You’ll not only need to provide correct caging, but you must also purchase appropriate heating devices, water receptacles, lighting (full-spectrum and basking), devices to monitor temperature (thermometers) and humidity (hygrometers) and soaking/swimming equipment. Some herps will quickly outgrow their habitats, requiring additional expenditures.
When choosing a potential pet herp, you should learn what the mature size and weight will be, along with the average longevity. For example, many little tortoise hatchlings are available now in the pet trade. They’re adorable when they’re the size of a golf ball. But if cared for properly, they may grow to be quite large and they may live for 50 to 75 years or longer!
Specific Habitat and Diet
Each type of reptile and amphibian requires a specific type of habitat and diet. Each has an optimal temperature range for keeping it healthy. Reptiles and amphibians are cold-blooded animals, or ectotherms, which means that they’re dependent on external environmental temperature to maintain their own body temperature, unlike mammals and birds, whose primary source of body heat is internal.
Some lizards, such as the uromastyx, come from desert locales and, therefore, require a hot and arid environment. Others, like the green iguana, come from tropical areas, and thrive in a hot and humid environment.
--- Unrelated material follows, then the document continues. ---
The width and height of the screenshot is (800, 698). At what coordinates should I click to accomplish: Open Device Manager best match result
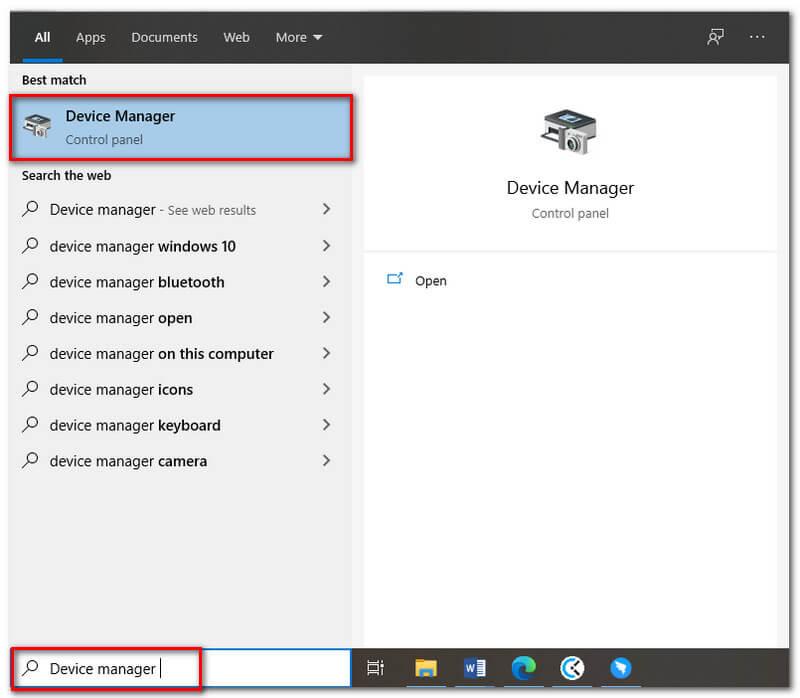pyautogui.click(x=180, y=127)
Providing the correct temperature, humidity and environment is extremely important. It’s not good enough to provide a young water turtle, such as the red-eared slider, with a fish tank, rocks and a light. As a matter of fact, water turtles are among the most difficult of all reptiles to maintain properly. They require warm water, a basking light, a place to climb out of the water completely and clean water.
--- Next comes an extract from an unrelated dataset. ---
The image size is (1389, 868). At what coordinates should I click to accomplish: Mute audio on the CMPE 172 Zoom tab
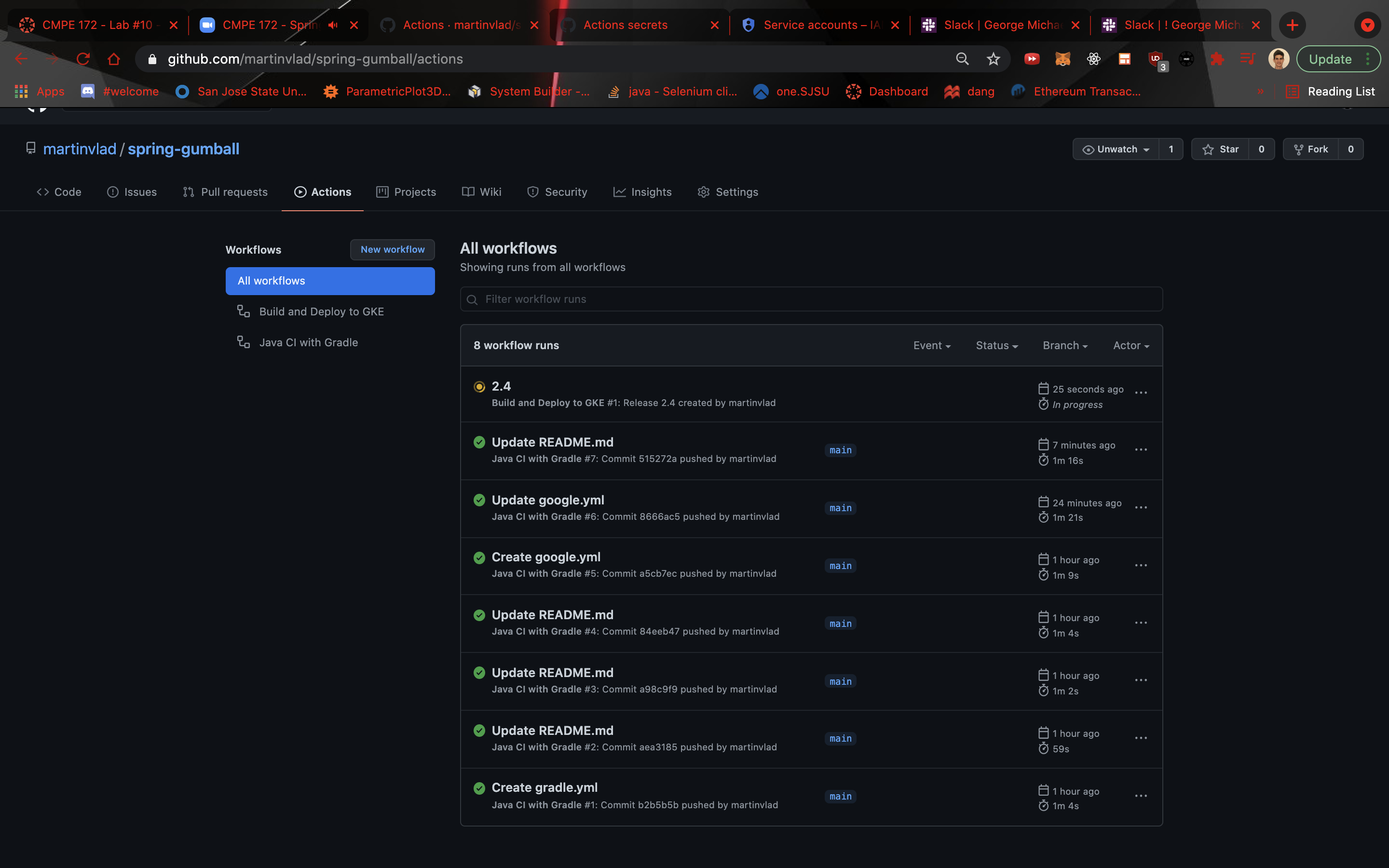[x=333, y=25]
Your Own Species-Specific Requirements
Some reptiles seem to accept handling better than others. Some may never tame down at all, skittering away at every chance. Others become very stressed by handling, especially chameleons. Some green iguanas, bearded dragons and tortoises seem to enjoy human companionship and may seek out a human for affection or food treats. Some snakes also appear to tolerate handling very well (never handle a snake for at least several days after it eats a meal to prevent regurgitation).
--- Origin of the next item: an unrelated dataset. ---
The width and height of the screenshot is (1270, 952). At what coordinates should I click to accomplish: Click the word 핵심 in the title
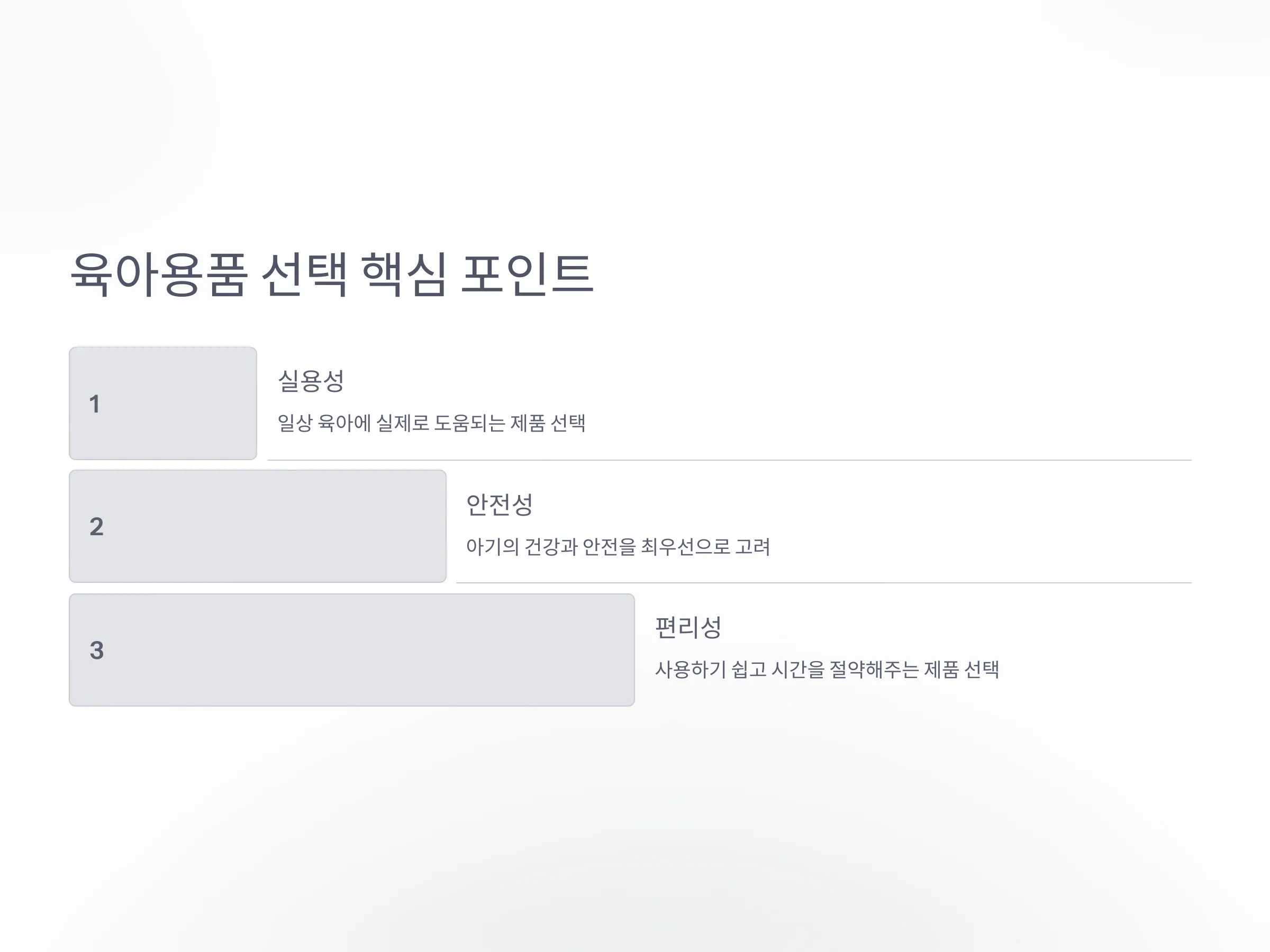pos(404,274)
What is your family’s expectation for your herp? Do you want a reptile that you can hold or do you prefer a critter that you can just watch and feed?
The ages of family members should also be taken into consideration. Your small child shouldn’t be allowed to handle a reptile until she’s aware of how to properly handle it and should only handle herps under adult supervision. Your young child should be taught that she must wash her hands with antibacterial soap afterward. And she must also learn not to touch her eyes, nose or mouth after handling it. This is because reptiles may carry potentially harmful bacteria, protozoa or parasites that can cause disease in humans. Finally, consider whether or not your young child possesses the skills to handle some of the more fragile herps.